What Nobody Tells You About Experiencing a Miscarriage
October 20, 2005 at 2:40 a.m. is a day and time I’ll forever remember. I was just about to enter into my fifth month of pregnancy when life as I knew it changed. Over the course of one day, I went from happy and anxious mom-to-be to grieving mother.
I remember absolutely everything about that day. My boyfriend and I spent the day setting up the baby room. We had the crib up with a beautiful Precious Moments doll lying on top, little outfits in greens and yellows hanging in the closet and a car seat sitting by the door waiting patiently to be used. Later that night I had slight cramping, so I decided to take a bath. As I was about to step into the tub, my heart stopped. I knew something was wrong.
We rushed to the hospital, and since it was late at night, we had to wait a few hours for the ultrasound tech to arrive. I remember lying on the hard hospital bed thinking how cold and sterile the room felt. I remember arguing with the ultrasound tech who told me my baby was only measuring at 15 weeks’ gestation when the baby should’ve been measuring at 18 weeks’. My worst nightmare was confirmed when the doctor was called in to take a look.

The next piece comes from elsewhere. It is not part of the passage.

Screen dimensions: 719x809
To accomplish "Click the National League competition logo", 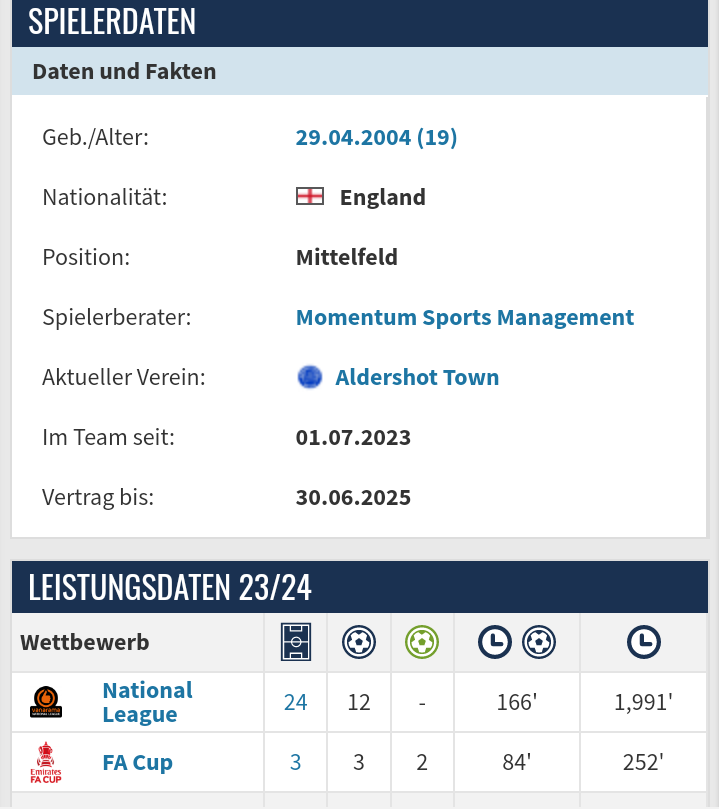I will [46, 702].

I remember my boyfriend literally falling to his knees, and all I felt was numb and empty.
Numb is the best way to describe how I felt when family and friends stopped by to offer their condolences, and numb was how I felt weeks later when I watched my boyfriend pack away the baby’s room.
Months later, when my mom came over with a porcelain angel figurine holding a baby in her arms, the dam of emotions finally broke. That was when it hit me that it was really over, and this was all I had to hold onto.

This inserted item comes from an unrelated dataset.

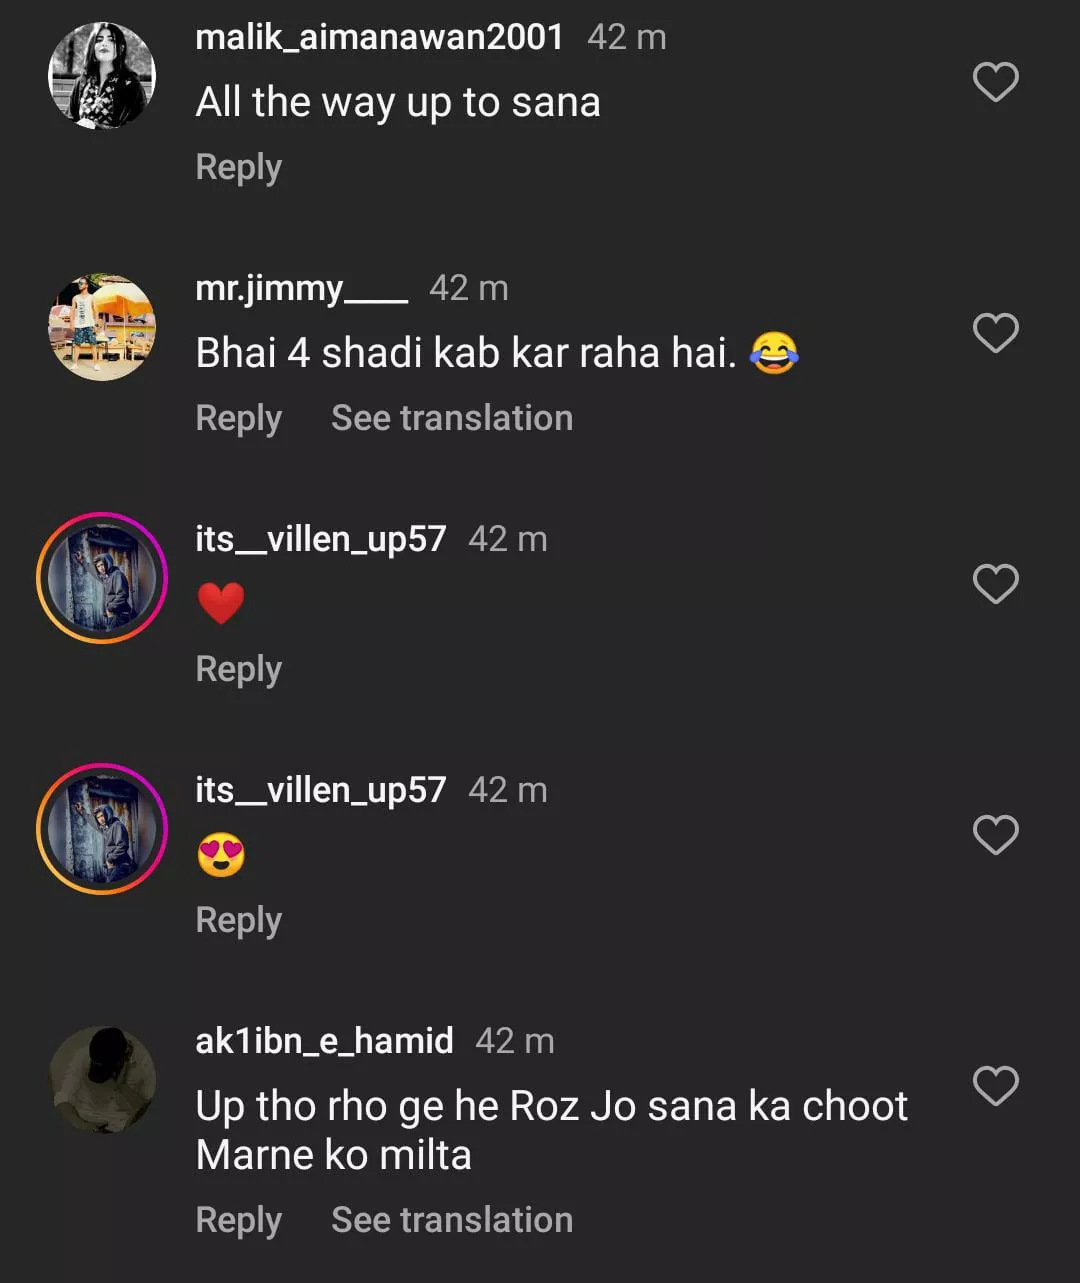The image size is (1080, 1283).
Task: Reply to the heart-eyes emoji comment
Action: pyautogui.click(x=238, y=920)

Nobody tells you when you have a miscarriage that the grieving won’t go away overnight. I think most thought I would be back to myself fast. How sad could I be over losing a baby I never met? What people don’t take into account is that I was planning the life of my baby. I had hopes, dreams and wishes for her. Would she have had curly blonde hair and green eyes like me? Or black hair and blue eyes like her father? Would she have been eccentric and quirky like me, or laid back like her father? She had a room, and a name picked out, and it was all gone within a blink of an eye.
Nobody tells you that it’s OK to grieve the loss of a baby you never met, and that it can take years not to hurt as much. I didn’t feel better after days, weeks, months or even three years later when my son was born. The pain was less, but it didn’t go away.
For the longest time, it felt like a punch to the gut when October rolled around. Or when March came (when her birthday should’ve been) and I would think each year, she would’ve been walking, talking, riding a bike or starting preschool by now.
Nobody tells you that the immense pain slowly turns into sadness, and then into memories of what would’ve been. Now nine years later, I don’t think of her as often, and it doesn’t hurt as much. I’ll think of her when I see a child around the same age, and wonder if she would’ve had the same interests. I’ll think of her on Christmas morning when my son is opening his gifts, and on what would’ve been her birthday.
I want all parents who have ever lost a child to miscarriage to know that it’s OK to feel sad and grieve for your baby. He or she was a part of you. There is no time limit to grieving. Your pain is no less because you never met your baby. There will always be something that comes up that reminds you of him or her, and it’s OK to wonder what would’ve been. Miscarriages are painful no matter what stage of pregnancy you’re at, whether it’s six weeks, 10 weeks or 15 weeks along. You lost a child, and I believe there is nothing more painful than that. I also want you to know that as time moves on and you don’t think of them as often, you may feel guilty. It doesn’t mean you’re forgetting them; it just means you’re healing.
It’s taken me nine years to be able to talk about my miscarriage openly. I have a memory box for her that I used to open all the time, but now find myself only looking in once a year. The pain has lessened, but I’ll never forget her because she was mine and was a part of me.